La Pharmacie de l'ancien couvent, «la Spezeria» (Via della Scala), possède dans une petite pièce des fresques dures et heurtées de SPINELLO ARETINO, histoire de la Passion.
SAINT-JACQUES DE RIPOLI. Au tympan de la porte, bas-relief des DELLA ROBBIA. Le Christ entre Saint Thomas et un Saint.
A l'intérieur, l'église contient la meilleure œuvre de RIDOLFO GHIRLANDAJO, le Mariage mystique de sainte Catherine exécuté vers 1505, sous la double influence de ses maîtres, Léonard et son père. La couleur admirable de ce tableau et sa tenue sobre et énergique l'ont fait longtemps attribuer au Vinci; c'est une œuvre de premier ordre.
ÉGLISE SAN FRANCESCO DE VANCHETONI (Via del Palazzuolo). Cette église conserve quelques ouvrages remarquables de DONATELLO. Deux admirables bustes d'enfants semblent être des portraits, tant leur originalité est puissante. L'un est un enfant à l'air triste et presque morose, tandis que l'autre, d'après la peau de chèvre de sa draperie, paraît être un Saint Jean-Baptiste adolescent.
L'ÉGLISE D'OGNISSANTI, édifiée en 1524, et remaniée en 1627, n'offre comme architecture rien d'intéressant. Dans le tympan de la porte principale, bas-relief de DELLA ROBBIA, le Couronnement de la Vierge. A l'intérieur, entre le troisième et le quatrième autel, sont deux fresques, œuvres de premier ordre: l'une de BOTTICELLI, l'autre de GHIRLANDAJO.
La fresque de BOTTICELLI, peinte en 1480, représente Saint Jérôme; c'est un chef-d'œuvre autant par le fini précieux des détails que par l'anatomie puissante et large et par la profonde ferveur religieuse qui anime la figure du saint. Saint Jérôme, beau vieillard vêtu de la pourpre cardinalice, est assis devant une table, où il est accoudé et paraît réfléchir profondément. Ce qui est extraordinaire d'art minutieux, ce sont les multiples objets posés sur cette table; les pupitres à écrire et à lire, les parchemins, les livres, les lunettes, les ciseaux et jusqu'au tapis d'Orient qui la recouvre, tout dénote la précision et l'amour du détail, poussés à l'extrême.
Le Saint Augustin de Ghirlandajo a malheureusement pâli; il est également assis devant une table, l'aménagement peu compliqué de la pièce contraste fortement avec la fresque précédente. Le visage est admirable, et les mains surtout sont d'un modèle parfait.

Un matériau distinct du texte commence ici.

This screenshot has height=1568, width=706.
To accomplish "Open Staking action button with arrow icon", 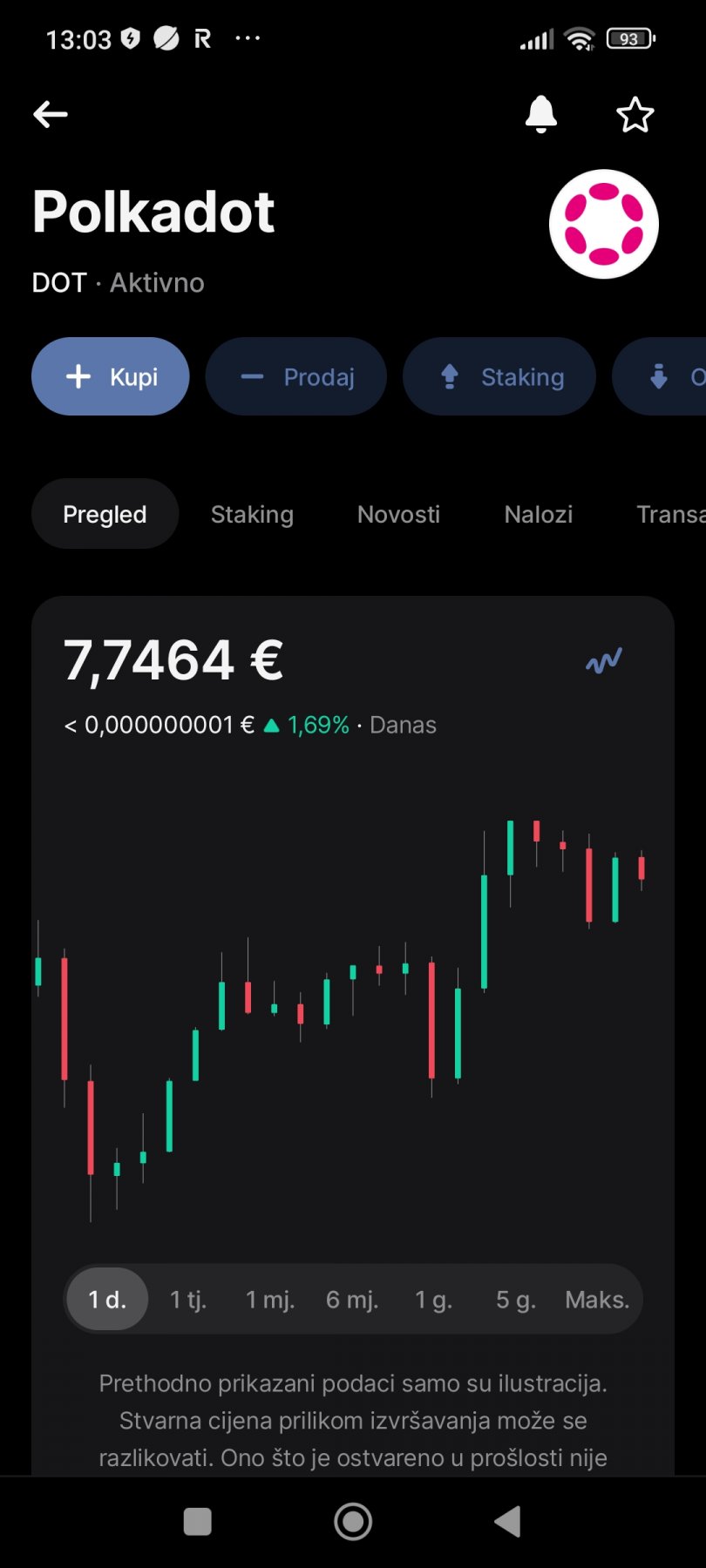I will pyautogui.click(x=499, y=376).
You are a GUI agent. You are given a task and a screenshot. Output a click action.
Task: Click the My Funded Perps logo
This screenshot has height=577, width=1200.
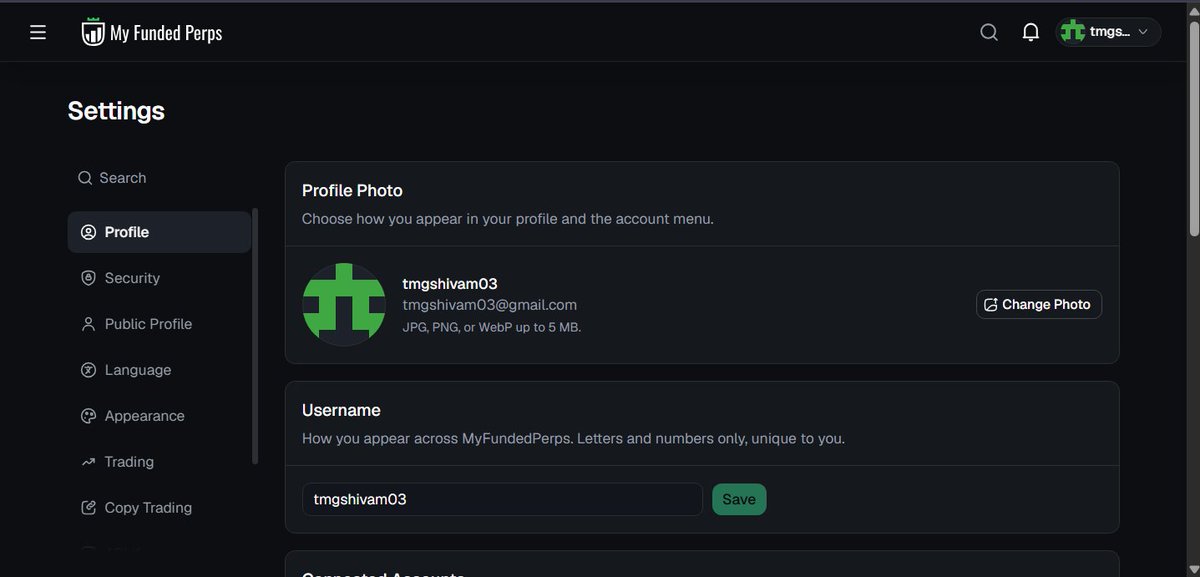coord(152,33)
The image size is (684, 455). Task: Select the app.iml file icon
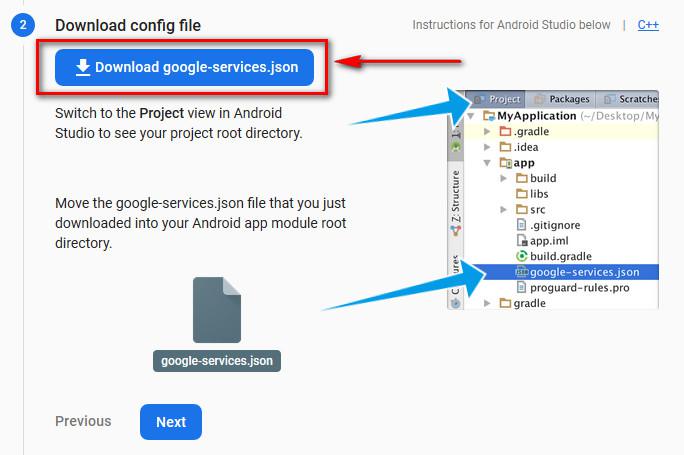pyautogui.click(x=521, y=240)
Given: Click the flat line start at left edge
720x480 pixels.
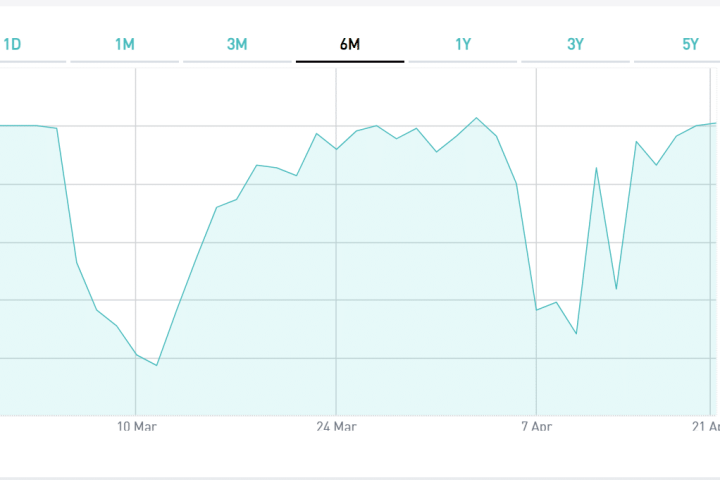Looking at the screenshot, I should (3, 126).
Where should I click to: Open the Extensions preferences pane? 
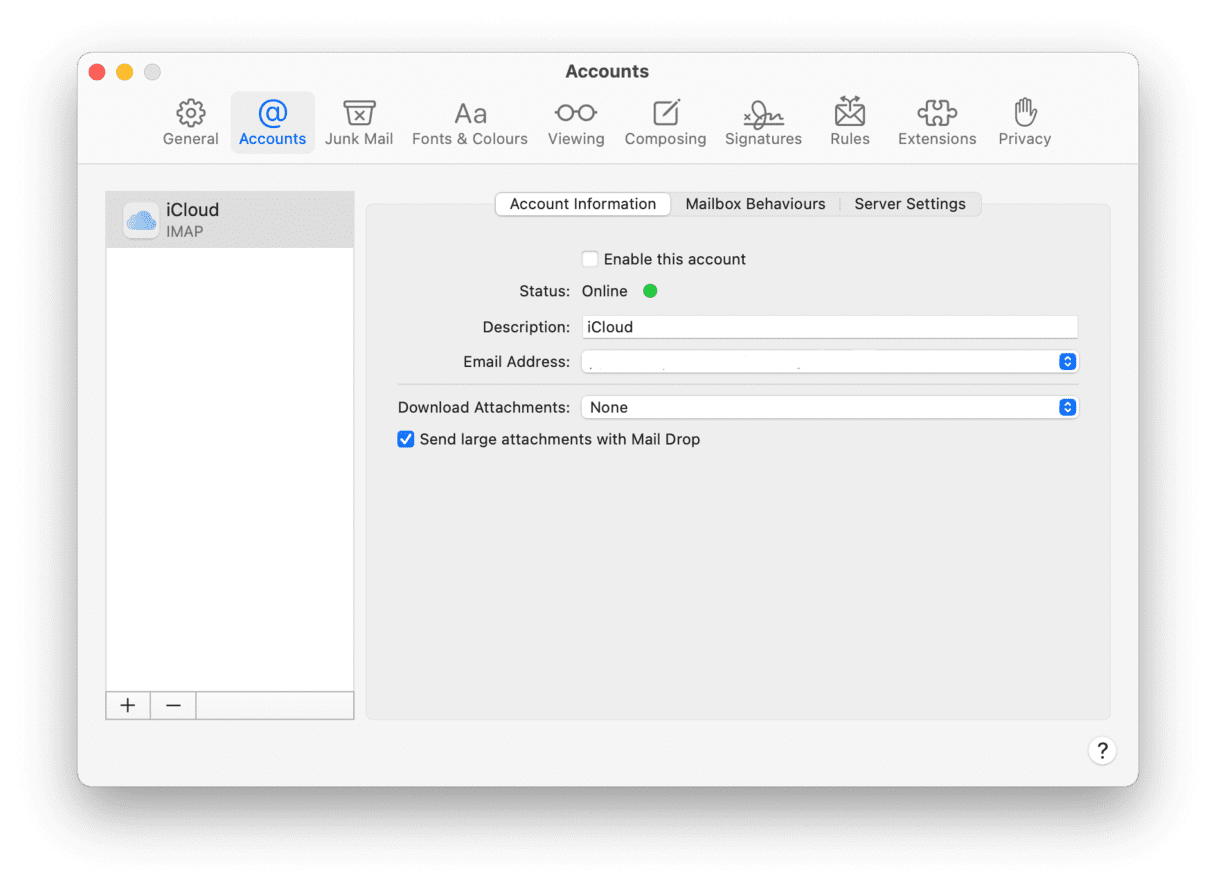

La Sacristie est décorée d'une grande fresque, de l'école de Giotto, Christ en croix entouré d'anges, probablement une œuvre de FRANCESCO DA VOLTERRA (1350).
Au fond du transept, un escalier conduit à une chapelle où un Christ de Giotto est un premier et timide essai d'anatomie dans ce sujet.
Dans l'ancien Réfectoire du couvent ouvert sur le cloître, GHIRLANDAJO a peint en 1480 la Cène. A cette époque, le maître avait accepté la décoration complète à fresque de l'église, mais le travail ne fut jamais exécuté et la fresque du réfectoire est la seule trace subsistant de ce projet dont elle était destinée à être le commencement. Ghirlandajo s'y montre en pleine possession de son beau talent; le dessin est large; les figures, bien composées, sont supérieures par l'élévation de la pensée, et il ne s'y trouve aucune trace de la sécheresse qu'on pourrait quelquefois reprocher à l'artiste.